■ Exercise instructions ■
List each line in the records below that contains the string "perform", matching case exactly.

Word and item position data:
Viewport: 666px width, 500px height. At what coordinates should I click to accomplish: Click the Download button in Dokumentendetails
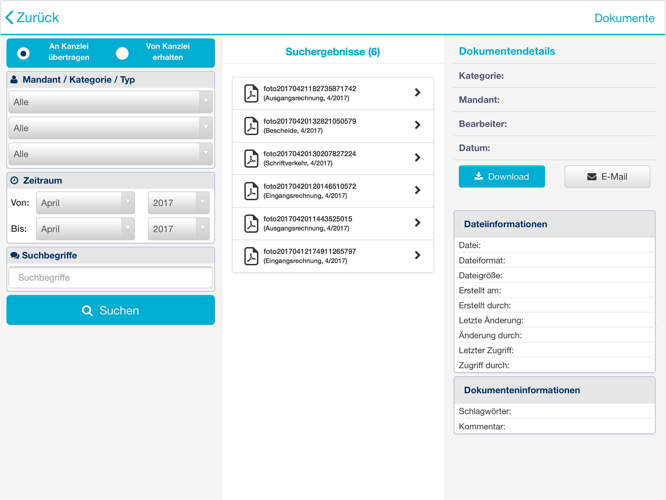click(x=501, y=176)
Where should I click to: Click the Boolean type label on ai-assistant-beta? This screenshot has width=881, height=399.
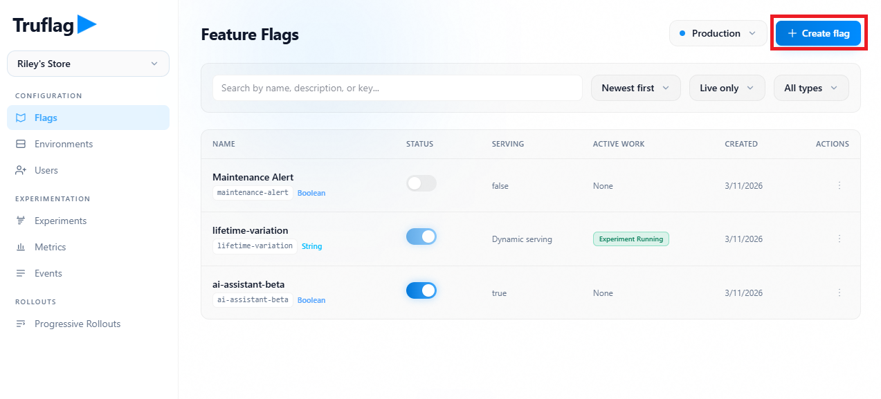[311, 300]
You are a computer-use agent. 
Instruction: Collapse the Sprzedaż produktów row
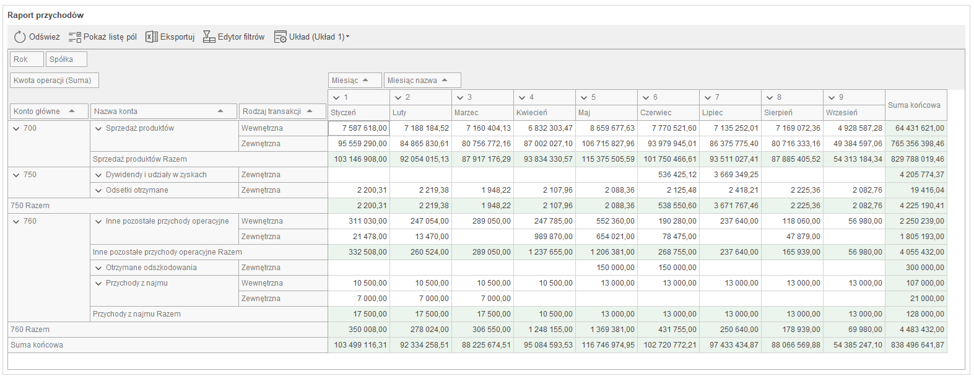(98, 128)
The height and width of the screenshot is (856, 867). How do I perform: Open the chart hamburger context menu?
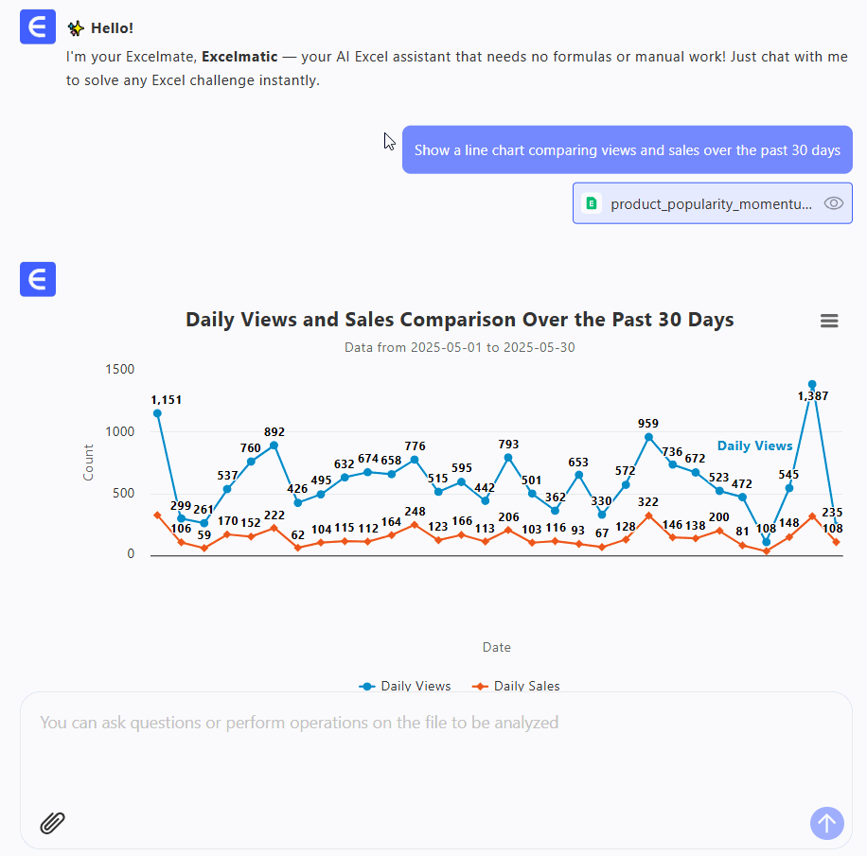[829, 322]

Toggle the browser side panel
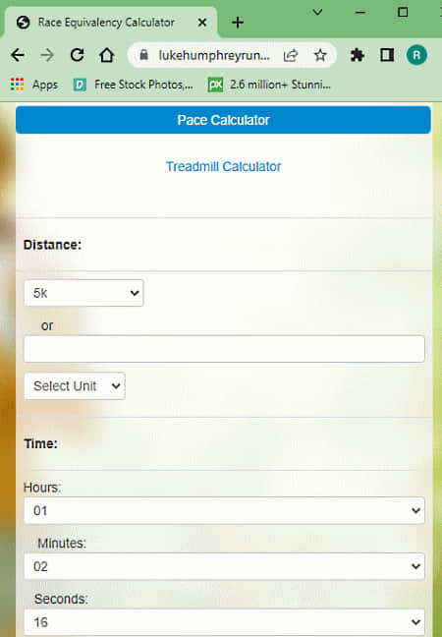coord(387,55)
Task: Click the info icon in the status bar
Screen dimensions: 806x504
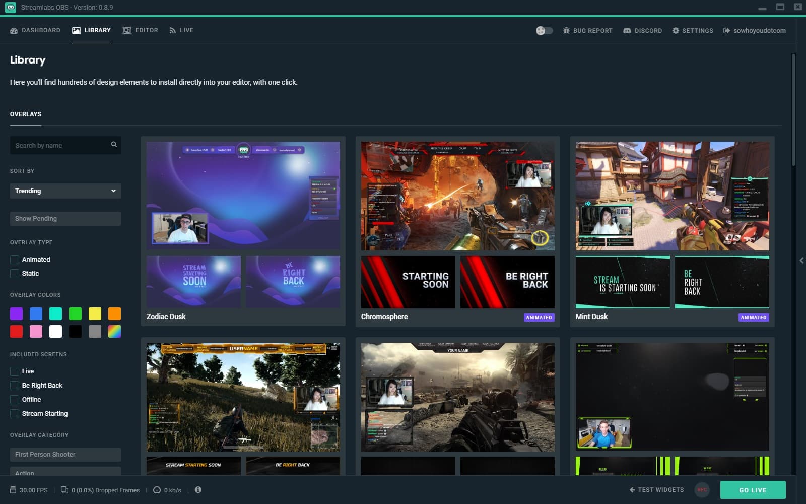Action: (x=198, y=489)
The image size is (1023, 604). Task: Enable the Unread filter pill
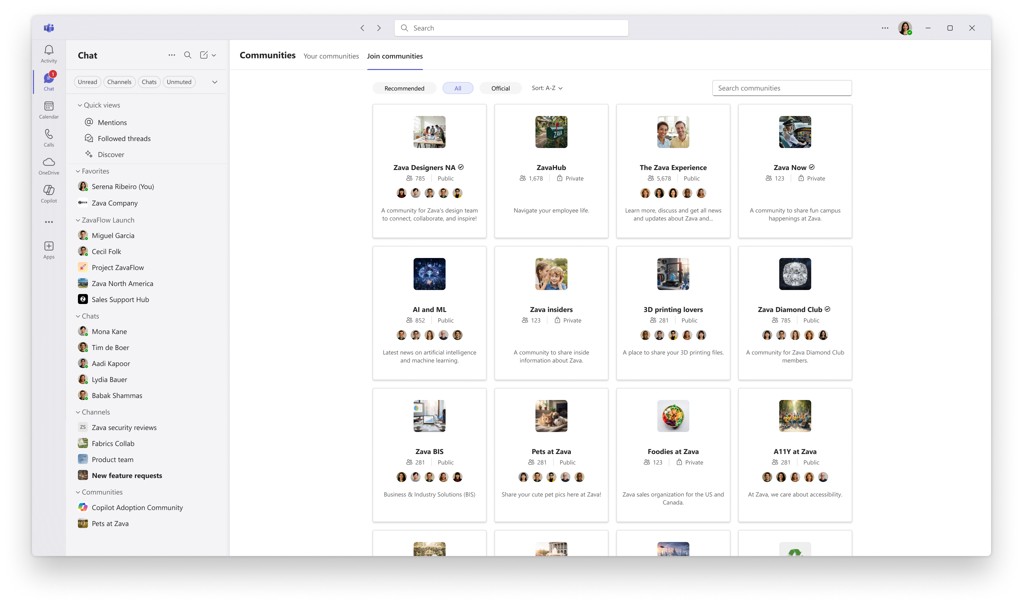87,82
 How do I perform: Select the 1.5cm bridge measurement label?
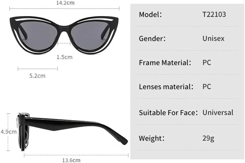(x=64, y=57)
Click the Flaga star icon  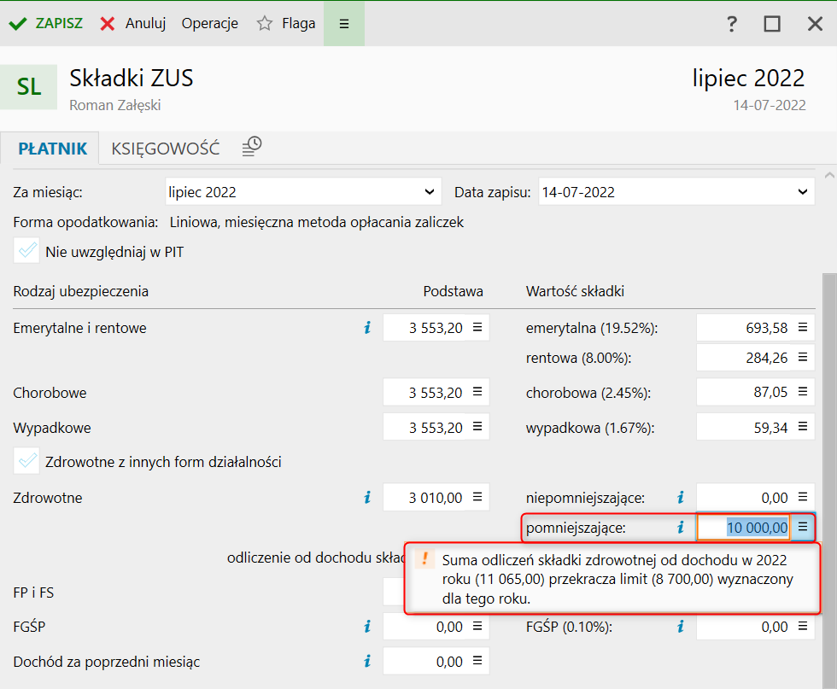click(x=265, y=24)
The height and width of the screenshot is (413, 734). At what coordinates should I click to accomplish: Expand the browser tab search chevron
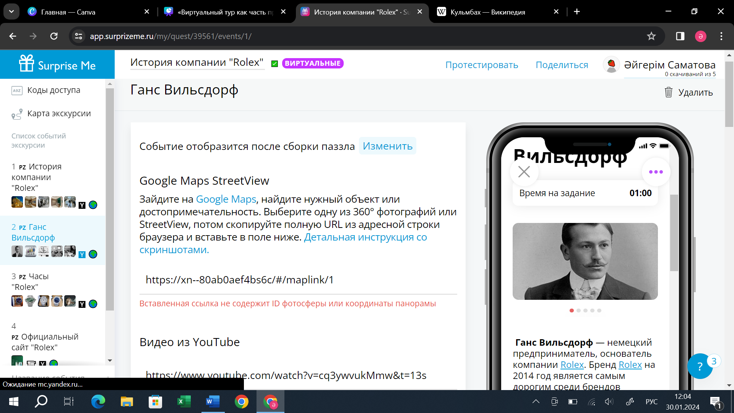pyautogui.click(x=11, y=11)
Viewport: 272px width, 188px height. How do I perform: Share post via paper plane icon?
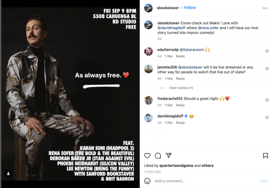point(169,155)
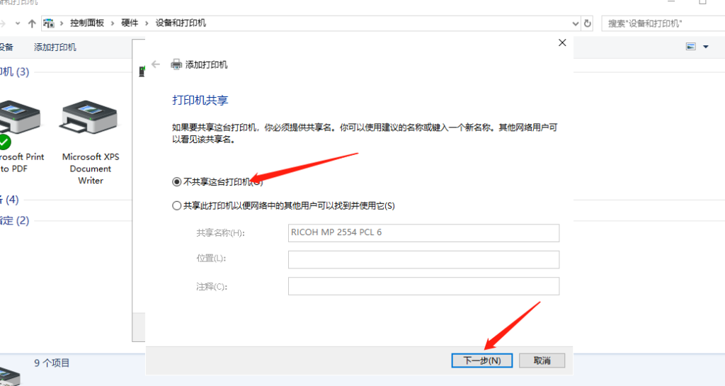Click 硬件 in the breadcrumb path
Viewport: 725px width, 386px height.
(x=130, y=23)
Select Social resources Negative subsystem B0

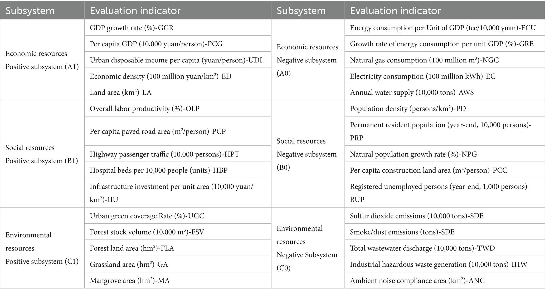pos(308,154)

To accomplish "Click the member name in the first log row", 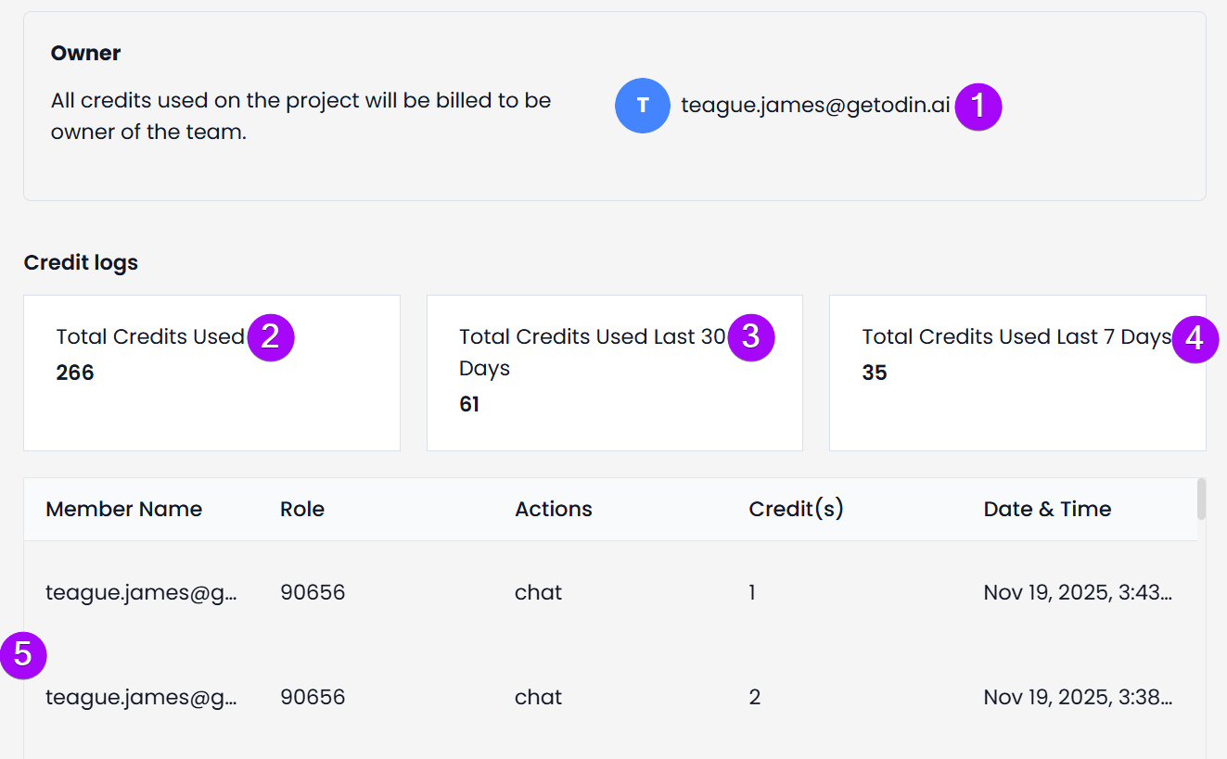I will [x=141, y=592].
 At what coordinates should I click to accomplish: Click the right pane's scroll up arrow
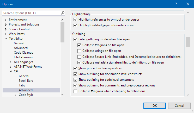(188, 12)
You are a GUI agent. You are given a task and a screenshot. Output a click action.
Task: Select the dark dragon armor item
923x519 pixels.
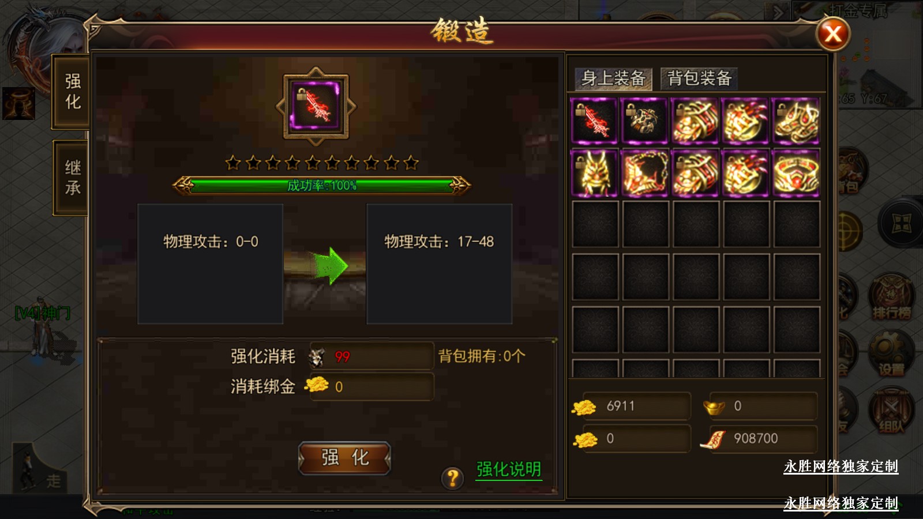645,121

■ Exercise output ■
The height and width of the screenshot is (856, 867). How do I perform: Open the chart hamburger context menu?
 How do I perform: Select the 1.5cm bridge measurement label?
Viewport: 272px width, 188px height. How do I perform: Share post via paper plane icon?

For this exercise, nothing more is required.